Data & AI Engineer at Orionbelt.ai - a GenAI Semantic Layer Venture, Inventor of Astrato Engine
Not applicable
Author

Directory;

LOAD cdrRecordType,

     globalCallID_callManagerId,

     globalCallID_callId,

     origLegCallIdentifier,

     dateTimeOrigination,

     origNodeId,

     origSpan,

     authorizationCodeValue

FROM

X:\CallRecordsArchive\cdr\cdr_*

(txt, codepage is 1252, embedded labels, delimiter is ',', msq);

This script loads all the files that start with cdr_ on that directory.

those log files are phone log files and the directory receives new log files as people call during the day.

I want to have a task to reload every 60 min.

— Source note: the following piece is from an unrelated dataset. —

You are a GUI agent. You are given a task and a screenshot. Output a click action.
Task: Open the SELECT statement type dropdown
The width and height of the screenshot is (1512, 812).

now by setting that the script will reload all the files again which takes forever and there is no need for that because there is no changes happen to the log files loaded previously.

rbecher
MVP
MVP

This is a suggestion:

if len(filesize('data.qvd')) > 0 then

    data:

    LOAD * FROM data.qvd (qvd);

end if

if len(filesize('files.qvd')) > 0 then

    files:

    LOAD * FROM files.qvd (qvd);

else

    files:

    LOAD '' as filename AutoGenerate(0);

end if

for each file in filelist('X:\CallRecordsArchive\cdr\cdr_*');

if not exists('filename', '$(file)') then

    files:

    LOAD '$(file)' as filename autogenerate(1);

    data:

    LOAD

             cdrRecordType,

         globalCallID_callManagerId,

         globalCallID_callId,

         origLegCallIdentifier,

         dateTimeOrigination,

         origNodeId,

         origSpan,

         authorizationCodeValue

    FROM $(file)

    (txt, codepage is 1252, embedded labels, delimiter is ',', msq);

end if;

store data into data.qvd (qvd);

store files into files.qvd (qvd);

- Ralf

Message was edited by: Ralf Becher There was an ELSE missing in the 2nd IF

Data & AI Engineer at Orionbelt.ai - a GenAI Semantic Layer Venture, Inventor of Astrato Engine
Not applicable
Author

I am going to wait until the load finish and edit the script.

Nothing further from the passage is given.